When even civil servants are protesting, Chief Executive Carrie Lam Cheng Yuet-ngor’s goose is cooked.

If the police continue to use force, the city will only become more divided. The government must avoid a replay of the 228 incident, an uprising in Taiwan that was brutally crushed by Kuomintang troops. If something like that were to happen in Hong Kong, the hatred of the government and the Communist Party would last for generations and there would be no way back.

However, I must state that the gangsters who assaulted innocent civilians should not be pardoned. They must be arrested and prosecuted as soon as possible.

Yuen Long Triad Attackers.JPG

Lam is a Hongkonger too. If she loves the city even a little, she should show courage and start solving problems. Unfortunately, her press conference on the general strike on Monday was a big nothing, as she provided no solutions.
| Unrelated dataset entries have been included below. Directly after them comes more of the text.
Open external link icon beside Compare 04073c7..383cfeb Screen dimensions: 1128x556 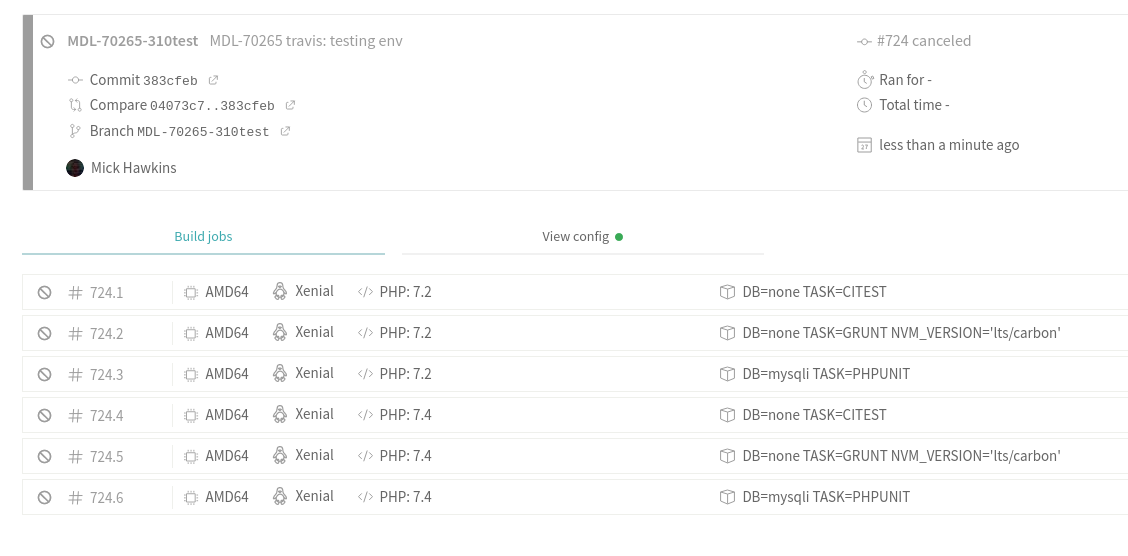pyautogui.click(x=290, y=105)
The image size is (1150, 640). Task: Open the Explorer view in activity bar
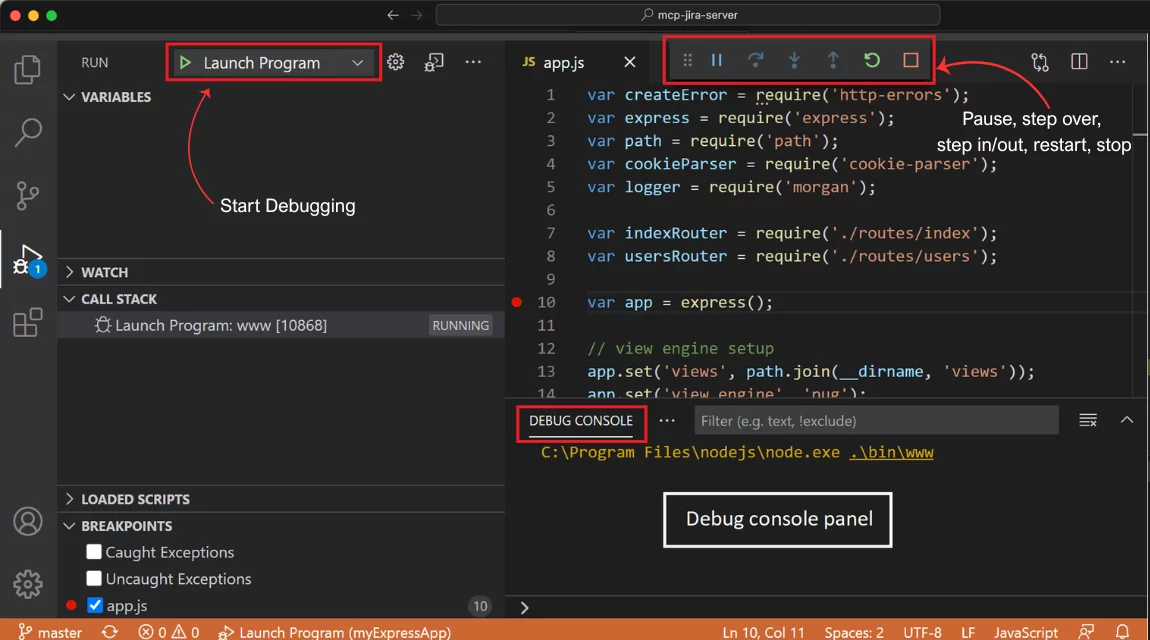pyautogui.click(x=28, y=70)
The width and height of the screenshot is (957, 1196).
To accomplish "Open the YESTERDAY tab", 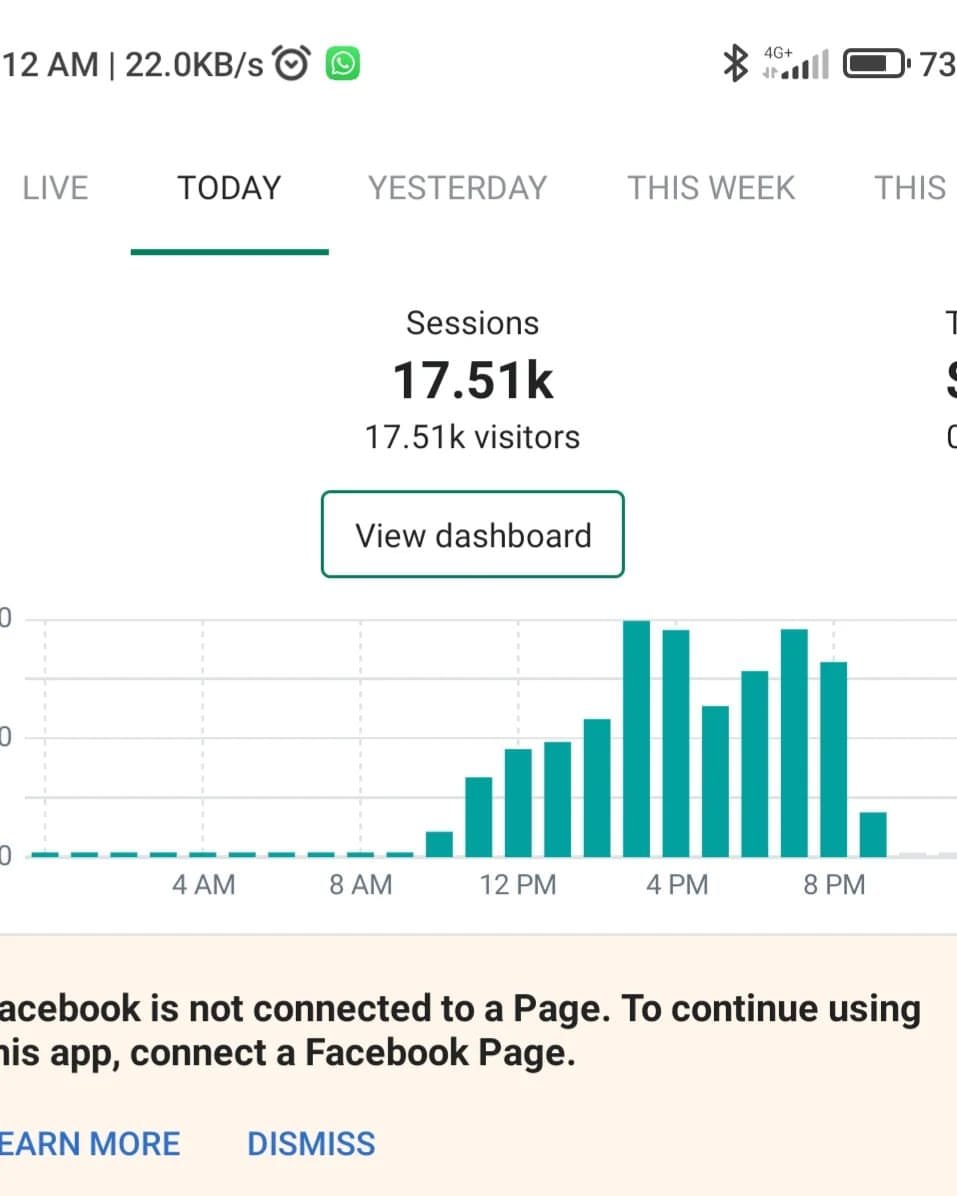I will coord(457,188).
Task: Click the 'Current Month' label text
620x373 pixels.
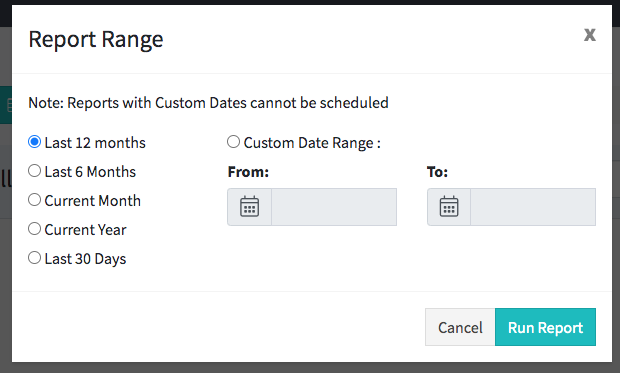Action: pyautogui.click(x=93, y=201)
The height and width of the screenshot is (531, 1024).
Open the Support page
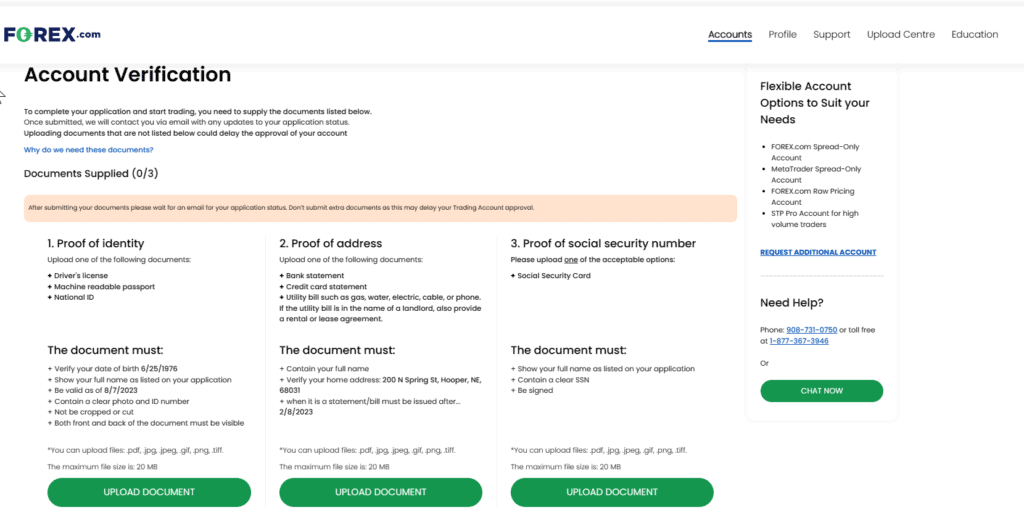831,34
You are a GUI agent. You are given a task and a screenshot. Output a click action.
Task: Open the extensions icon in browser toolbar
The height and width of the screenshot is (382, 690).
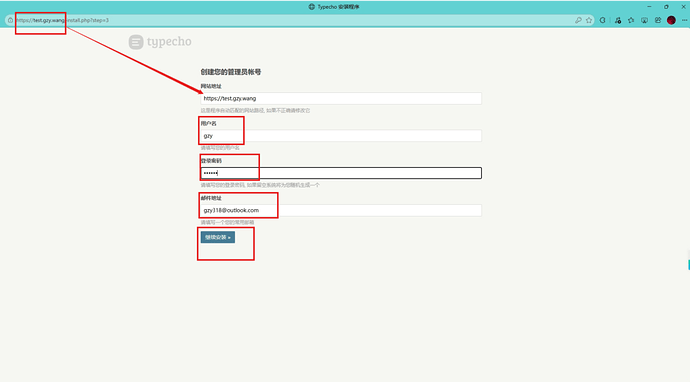coord(618,20)
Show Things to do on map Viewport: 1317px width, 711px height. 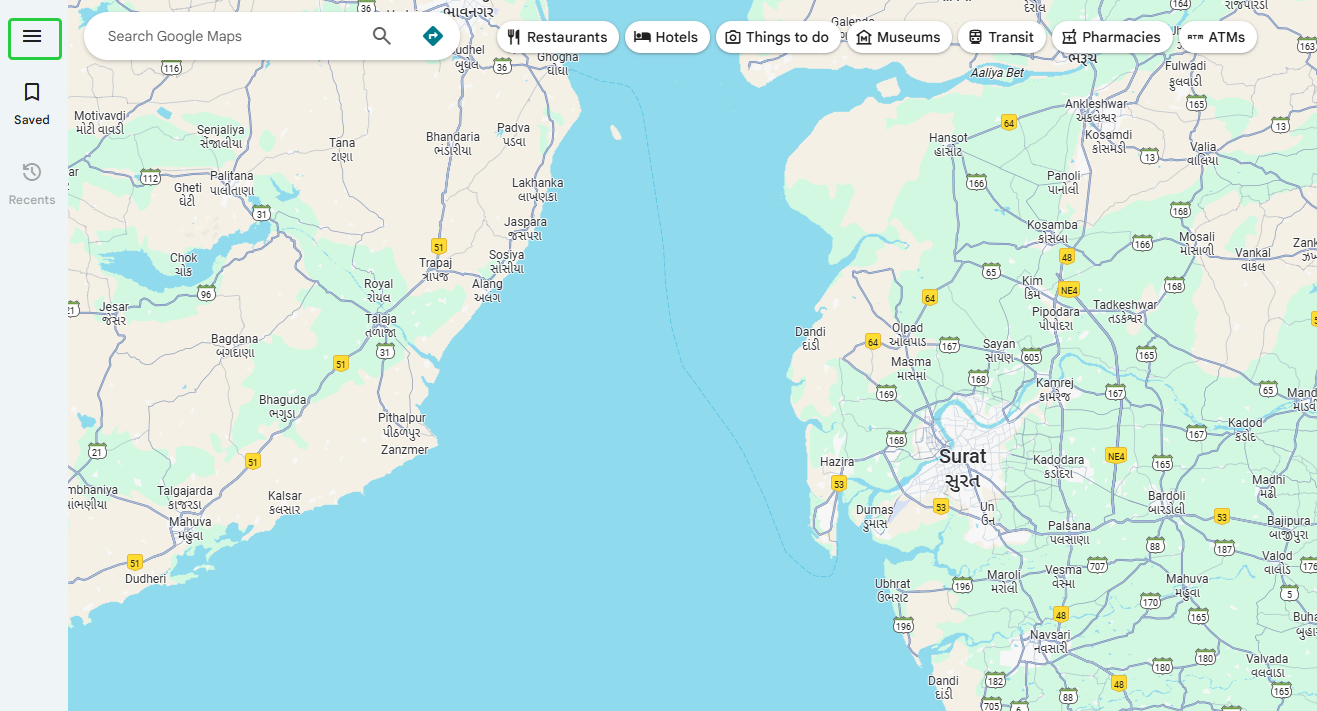pos(777,37)
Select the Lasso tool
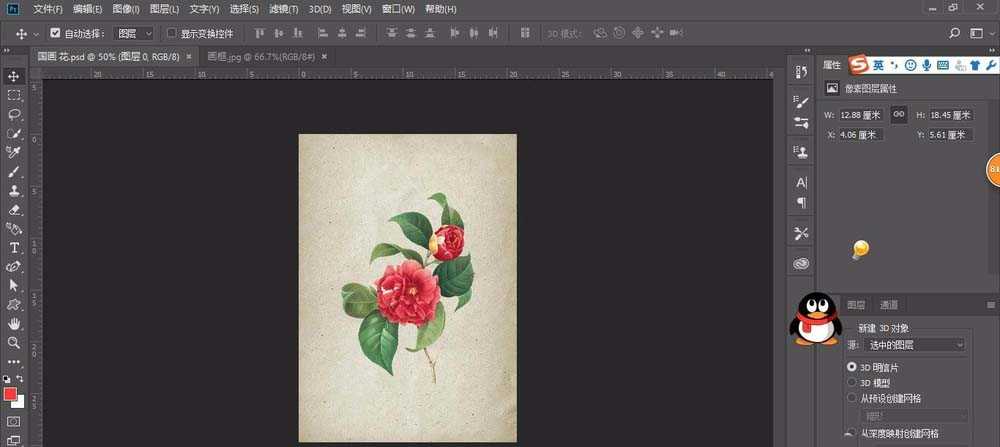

Instead, she has done a Leung Chun-ying by condemning the movement as a challenge to Beijing’s power. Her motive is obvious: she is standing with Beijing, no matter what.

 

It is sickeningly clear that Lam is selfishly and ruthlessly sacrificing Hong Kong’s future for her own political fortune. If she has even a tiny bit of conscience, she must act to stop the violence across the city and jump-start open dialogue with the general public.

By Albert Cheng King-hon is a political commentator.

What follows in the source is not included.